JEDDAH: Big producers in the Organization of the Petroleum Exporting Countries (OPEC) are gearing up to enter the Indian market by building more refineries, in an attempt to capture a bigger slice of what is said to be the second best-growing energy market in Asia after China.
Yet the move comes at a time when the Asian country is trying to deploy more electric cars on its roads by 2030, in an attempt to catch up with China and other leading consumers who are trying to limit or ban the sale of regular cars by the middle of the century.
Gulf oil producers such as Ƶ plan to form a joint venture with Indian refiners by next year, while Kuwait has been in talks with Indian refiners for years over a possible venture. Others like the UAE, Iraq, and Iran are luring Indian refiners to get more contracts as they have complex refineries to process sour and heavy or light crude grades that these countries can pump.
Competition for the Indian market is intensifying and the government knows this. In May, Minister for Petroleum and Natural Gas Dharmendra Pradhan told a press conference in Vienna that the market is awash with oil and this is the time for consumers to bargain. “Consumer is king,” he said.
Ƶ is competing with Iraq to be India’s top oil supplier, with Iraq displacing it for a fifth month in a row in August, data compiled by Reuters showed.

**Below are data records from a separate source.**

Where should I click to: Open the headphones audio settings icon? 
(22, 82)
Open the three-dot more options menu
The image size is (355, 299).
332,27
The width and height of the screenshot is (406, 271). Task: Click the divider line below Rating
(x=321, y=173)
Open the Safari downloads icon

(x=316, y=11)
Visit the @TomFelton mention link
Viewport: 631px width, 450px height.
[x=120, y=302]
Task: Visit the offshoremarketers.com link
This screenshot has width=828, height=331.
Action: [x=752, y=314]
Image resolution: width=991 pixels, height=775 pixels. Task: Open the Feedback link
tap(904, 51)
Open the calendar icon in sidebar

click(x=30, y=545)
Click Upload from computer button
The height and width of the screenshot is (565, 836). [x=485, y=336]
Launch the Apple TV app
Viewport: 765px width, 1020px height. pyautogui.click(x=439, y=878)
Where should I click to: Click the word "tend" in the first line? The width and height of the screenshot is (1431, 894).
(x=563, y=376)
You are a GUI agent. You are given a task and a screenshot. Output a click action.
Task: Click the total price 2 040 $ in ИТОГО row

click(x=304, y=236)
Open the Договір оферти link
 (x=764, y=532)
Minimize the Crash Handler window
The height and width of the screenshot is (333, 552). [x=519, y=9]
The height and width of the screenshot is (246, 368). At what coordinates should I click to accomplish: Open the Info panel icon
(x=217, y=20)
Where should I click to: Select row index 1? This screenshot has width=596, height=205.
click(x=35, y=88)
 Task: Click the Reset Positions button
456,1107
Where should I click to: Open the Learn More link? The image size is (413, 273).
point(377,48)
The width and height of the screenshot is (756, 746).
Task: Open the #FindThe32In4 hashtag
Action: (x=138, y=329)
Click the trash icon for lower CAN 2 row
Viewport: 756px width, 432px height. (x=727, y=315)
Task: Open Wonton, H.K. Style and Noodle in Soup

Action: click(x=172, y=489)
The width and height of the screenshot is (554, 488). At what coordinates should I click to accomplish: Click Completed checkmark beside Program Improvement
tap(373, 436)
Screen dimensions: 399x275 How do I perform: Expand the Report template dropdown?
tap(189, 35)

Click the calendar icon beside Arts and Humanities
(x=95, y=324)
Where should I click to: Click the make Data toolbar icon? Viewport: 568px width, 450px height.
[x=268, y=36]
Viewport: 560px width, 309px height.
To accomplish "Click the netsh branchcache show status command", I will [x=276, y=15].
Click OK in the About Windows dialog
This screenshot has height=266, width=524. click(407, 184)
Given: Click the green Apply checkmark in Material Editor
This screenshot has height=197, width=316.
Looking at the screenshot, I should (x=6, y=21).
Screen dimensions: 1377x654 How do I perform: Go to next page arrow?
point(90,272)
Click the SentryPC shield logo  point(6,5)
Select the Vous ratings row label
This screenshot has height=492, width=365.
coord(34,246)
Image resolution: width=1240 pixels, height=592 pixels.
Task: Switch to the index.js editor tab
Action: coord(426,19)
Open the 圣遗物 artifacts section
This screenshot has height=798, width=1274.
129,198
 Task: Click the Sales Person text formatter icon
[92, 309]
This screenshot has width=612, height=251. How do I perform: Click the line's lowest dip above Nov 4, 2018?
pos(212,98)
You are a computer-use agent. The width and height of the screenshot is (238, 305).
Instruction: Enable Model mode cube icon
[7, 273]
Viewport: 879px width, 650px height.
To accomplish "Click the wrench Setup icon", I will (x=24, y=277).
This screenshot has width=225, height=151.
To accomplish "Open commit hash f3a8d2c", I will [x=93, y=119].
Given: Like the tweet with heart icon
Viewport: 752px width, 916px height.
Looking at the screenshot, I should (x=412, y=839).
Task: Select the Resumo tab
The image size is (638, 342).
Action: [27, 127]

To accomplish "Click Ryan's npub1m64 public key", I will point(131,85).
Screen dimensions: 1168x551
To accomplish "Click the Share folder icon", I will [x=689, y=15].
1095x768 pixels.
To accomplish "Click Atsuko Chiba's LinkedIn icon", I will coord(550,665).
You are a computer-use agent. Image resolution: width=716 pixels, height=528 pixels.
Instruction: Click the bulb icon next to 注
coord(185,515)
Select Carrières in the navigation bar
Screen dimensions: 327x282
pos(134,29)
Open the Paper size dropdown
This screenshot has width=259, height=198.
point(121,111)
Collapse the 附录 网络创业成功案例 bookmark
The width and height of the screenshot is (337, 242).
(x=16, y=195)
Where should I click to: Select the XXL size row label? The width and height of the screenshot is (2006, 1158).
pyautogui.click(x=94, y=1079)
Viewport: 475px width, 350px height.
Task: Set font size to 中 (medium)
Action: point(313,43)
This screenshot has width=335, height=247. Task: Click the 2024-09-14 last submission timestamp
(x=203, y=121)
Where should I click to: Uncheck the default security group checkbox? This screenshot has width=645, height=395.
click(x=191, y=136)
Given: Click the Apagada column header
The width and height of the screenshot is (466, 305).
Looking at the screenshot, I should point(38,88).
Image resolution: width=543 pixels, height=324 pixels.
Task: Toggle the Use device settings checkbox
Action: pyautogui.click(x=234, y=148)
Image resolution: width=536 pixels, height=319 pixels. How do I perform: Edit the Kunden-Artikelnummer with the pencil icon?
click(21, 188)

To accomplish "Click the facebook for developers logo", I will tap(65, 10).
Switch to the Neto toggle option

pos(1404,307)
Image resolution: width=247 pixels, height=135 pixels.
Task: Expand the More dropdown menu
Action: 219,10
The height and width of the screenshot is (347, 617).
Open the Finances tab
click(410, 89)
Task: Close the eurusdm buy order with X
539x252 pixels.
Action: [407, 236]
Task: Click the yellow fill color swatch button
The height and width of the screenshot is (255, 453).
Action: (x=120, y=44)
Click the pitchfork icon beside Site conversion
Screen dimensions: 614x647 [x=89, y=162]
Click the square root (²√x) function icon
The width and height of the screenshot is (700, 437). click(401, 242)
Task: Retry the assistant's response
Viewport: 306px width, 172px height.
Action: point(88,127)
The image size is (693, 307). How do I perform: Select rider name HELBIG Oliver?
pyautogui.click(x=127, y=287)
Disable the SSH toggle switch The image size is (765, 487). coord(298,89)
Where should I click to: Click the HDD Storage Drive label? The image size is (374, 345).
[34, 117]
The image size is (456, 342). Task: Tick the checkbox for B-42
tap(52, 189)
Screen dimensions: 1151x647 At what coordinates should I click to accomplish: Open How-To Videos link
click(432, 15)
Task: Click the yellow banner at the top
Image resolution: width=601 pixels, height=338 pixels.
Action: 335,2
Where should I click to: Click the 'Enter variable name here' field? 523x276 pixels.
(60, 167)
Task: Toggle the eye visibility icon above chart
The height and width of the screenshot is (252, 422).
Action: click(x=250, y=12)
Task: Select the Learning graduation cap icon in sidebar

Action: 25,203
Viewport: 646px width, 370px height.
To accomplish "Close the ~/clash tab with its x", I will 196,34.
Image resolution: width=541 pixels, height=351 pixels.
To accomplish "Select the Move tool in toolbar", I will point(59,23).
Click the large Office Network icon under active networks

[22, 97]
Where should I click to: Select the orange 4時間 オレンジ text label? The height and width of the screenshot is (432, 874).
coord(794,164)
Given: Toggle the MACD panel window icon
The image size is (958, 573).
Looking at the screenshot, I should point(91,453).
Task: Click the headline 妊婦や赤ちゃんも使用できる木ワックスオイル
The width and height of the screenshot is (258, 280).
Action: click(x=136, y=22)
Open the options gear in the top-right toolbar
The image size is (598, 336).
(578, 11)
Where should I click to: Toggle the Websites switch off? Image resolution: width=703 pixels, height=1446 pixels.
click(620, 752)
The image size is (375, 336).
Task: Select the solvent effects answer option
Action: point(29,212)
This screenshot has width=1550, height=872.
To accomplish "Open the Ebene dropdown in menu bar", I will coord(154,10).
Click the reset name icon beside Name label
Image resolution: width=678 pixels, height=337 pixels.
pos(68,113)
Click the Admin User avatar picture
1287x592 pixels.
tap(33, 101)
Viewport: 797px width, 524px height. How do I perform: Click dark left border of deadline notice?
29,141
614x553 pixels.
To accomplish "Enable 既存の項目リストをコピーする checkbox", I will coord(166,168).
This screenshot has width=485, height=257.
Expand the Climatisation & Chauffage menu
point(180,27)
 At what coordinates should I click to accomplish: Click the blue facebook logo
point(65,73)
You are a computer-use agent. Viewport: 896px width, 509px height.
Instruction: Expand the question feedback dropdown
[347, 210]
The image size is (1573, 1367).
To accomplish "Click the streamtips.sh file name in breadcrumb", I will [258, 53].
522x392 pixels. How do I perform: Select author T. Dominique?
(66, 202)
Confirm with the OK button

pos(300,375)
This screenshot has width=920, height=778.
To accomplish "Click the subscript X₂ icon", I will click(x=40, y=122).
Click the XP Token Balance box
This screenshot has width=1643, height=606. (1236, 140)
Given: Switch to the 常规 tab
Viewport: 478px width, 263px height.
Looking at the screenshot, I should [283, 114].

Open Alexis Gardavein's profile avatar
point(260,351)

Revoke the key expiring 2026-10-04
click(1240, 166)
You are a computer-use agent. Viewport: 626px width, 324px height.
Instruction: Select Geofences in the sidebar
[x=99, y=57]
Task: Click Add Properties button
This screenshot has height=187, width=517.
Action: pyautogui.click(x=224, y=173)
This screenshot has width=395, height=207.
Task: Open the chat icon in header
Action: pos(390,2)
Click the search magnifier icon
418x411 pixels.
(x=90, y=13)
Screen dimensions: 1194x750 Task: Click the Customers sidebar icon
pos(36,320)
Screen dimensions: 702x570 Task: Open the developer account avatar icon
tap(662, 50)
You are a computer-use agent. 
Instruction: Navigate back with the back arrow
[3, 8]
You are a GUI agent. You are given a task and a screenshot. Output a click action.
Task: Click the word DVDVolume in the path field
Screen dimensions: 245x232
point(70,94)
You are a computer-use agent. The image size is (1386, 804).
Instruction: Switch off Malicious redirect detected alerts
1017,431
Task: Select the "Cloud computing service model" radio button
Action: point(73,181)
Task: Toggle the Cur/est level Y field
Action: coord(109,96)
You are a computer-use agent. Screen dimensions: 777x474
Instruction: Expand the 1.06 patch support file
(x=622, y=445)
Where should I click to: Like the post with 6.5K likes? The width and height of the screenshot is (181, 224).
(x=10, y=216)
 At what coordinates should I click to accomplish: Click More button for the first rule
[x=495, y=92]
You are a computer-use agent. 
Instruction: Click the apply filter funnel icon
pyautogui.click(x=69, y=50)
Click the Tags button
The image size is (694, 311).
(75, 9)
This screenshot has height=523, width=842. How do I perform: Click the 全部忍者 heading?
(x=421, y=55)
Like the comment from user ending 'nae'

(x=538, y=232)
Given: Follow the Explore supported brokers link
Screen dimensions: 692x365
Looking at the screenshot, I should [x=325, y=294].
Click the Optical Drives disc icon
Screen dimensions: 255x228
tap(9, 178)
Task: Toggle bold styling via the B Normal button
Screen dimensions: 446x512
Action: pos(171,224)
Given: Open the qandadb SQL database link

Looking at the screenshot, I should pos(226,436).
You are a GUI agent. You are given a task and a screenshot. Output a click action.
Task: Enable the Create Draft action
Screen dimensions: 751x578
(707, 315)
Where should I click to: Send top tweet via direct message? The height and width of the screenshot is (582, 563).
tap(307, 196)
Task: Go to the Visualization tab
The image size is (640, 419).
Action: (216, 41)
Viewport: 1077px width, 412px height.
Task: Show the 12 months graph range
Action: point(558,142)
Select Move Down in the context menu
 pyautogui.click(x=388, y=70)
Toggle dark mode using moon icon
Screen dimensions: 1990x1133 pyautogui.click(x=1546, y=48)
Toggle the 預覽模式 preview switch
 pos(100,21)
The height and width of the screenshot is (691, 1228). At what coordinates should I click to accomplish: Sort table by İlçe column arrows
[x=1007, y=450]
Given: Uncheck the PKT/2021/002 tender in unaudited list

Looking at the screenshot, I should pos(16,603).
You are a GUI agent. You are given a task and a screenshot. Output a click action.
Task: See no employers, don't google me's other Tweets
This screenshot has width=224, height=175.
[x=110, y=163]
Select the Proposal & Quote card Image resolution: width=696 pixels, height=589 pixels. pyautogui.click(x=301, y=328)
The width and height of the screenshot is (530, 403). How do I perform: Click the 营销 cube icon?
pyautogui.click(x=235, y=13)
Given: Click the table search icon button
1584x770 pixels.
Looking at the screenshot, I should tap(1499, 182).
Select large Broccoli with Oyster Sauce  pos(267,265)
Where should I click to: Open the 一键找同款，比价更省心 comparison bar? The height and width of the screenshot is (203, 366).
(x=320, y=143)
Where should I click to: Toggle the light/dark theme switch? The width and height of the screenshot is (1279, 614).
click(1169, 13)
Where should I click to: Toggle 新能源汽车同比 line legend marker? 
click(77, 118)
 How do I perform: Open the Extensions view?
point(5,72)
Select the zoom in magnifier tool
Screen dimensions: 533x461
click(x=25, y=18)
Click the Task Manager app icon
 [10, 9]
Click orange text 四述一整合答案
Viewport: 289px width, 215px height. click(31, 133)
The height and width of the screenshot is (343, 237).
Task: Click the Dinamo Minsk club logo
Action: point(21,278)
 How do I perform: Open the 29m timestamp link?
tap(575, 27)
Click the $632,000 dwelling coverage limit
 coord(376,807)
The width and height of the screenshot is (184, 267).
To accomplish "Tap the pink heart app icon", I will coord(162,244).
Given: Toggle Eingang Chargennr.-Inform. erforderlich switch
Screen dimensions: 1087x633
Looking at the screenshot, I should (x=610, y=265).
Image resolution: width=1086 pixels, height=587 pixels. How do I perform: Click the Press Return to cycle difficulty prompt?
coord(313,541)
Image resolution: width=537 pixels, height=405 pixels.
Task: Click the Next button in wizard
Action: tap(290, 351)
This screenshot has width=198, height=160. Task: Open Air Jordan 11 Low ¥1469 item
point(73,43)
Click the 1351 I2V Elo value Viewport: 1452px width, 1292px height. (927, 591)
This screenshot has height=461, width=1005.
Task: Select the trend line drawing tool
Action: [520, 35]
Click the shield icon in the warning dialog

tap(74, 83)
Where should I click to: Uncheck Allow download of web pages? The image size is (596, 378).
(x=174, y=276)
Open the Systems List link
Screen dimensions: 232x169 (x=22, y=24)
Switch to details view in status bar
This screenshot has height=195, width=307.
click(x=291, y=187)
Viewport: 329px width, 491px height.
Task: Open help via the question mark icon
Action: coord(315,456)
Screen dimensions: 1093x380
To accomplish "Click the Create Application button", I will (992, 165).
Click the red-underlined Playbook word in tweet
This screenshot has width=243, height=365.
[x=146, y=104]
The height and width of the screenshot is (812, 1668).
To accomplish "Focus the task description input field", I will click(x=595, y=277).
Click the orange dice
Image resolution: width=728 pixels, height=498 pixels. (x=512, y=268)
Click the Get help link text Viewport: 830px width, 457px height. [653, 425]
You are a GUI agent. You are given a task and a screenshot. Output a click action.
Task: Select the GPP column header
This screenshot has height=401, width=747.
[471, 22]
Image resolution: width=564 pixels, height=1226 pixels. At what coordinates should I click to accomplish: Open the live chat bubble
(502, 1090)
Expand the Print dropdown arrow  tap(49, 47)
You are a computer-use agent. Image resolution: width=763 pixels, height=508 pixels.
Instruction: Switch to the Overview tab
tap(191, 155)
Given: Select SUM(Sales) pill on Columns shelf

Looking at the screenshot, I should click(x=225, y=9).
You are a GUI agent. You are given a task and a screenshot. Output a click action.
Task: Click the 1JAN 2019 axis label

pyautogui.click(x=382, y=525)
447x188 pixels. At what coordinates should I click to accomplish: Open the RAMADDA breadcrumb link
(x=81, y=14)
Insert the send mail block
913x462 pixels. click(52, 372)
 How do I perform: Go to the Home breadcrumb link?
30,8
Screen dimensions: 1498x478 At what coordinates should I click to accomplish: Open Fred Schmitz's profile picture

Competition is also coming from outside of OPEC. Indian Oil Corporation Ltd., the country’s top refiner, received India’s first shipment of US crude last week and other refiners are now looking to get more crude from America.
To boost its position in the Indian market, Saudi Aramco on Oct. 8 launched a new office in New Delhi and its CEO Amin Nasser attended a conference where he announced that his company will form a joint venture by 2018.
Aramco wants to buy a stake in the planned 1.2 million barrels per day (bpd) refinery on India’s west coast, India’s oil minister said in June.
The short- and medium-term outlook for the Indian oil market is still looking good. “The size of India’s market is huge. The growth in India last year is 8 percent compared to 1.5 percent globally in energy,” Nasser told the India Energy Forum by IHS CERA in New Delhi. “We need
to be here.”
The long-term, however, remains risky. Indian Transport Minister Nitin Gadkari said two weeks ago that the Cabinet would soon take a call on the National Institution for Transforming India’s suggestion to stop the registration of fossil-fuel vehicles by 2030, the Hindustan Times reported on Oct. 3.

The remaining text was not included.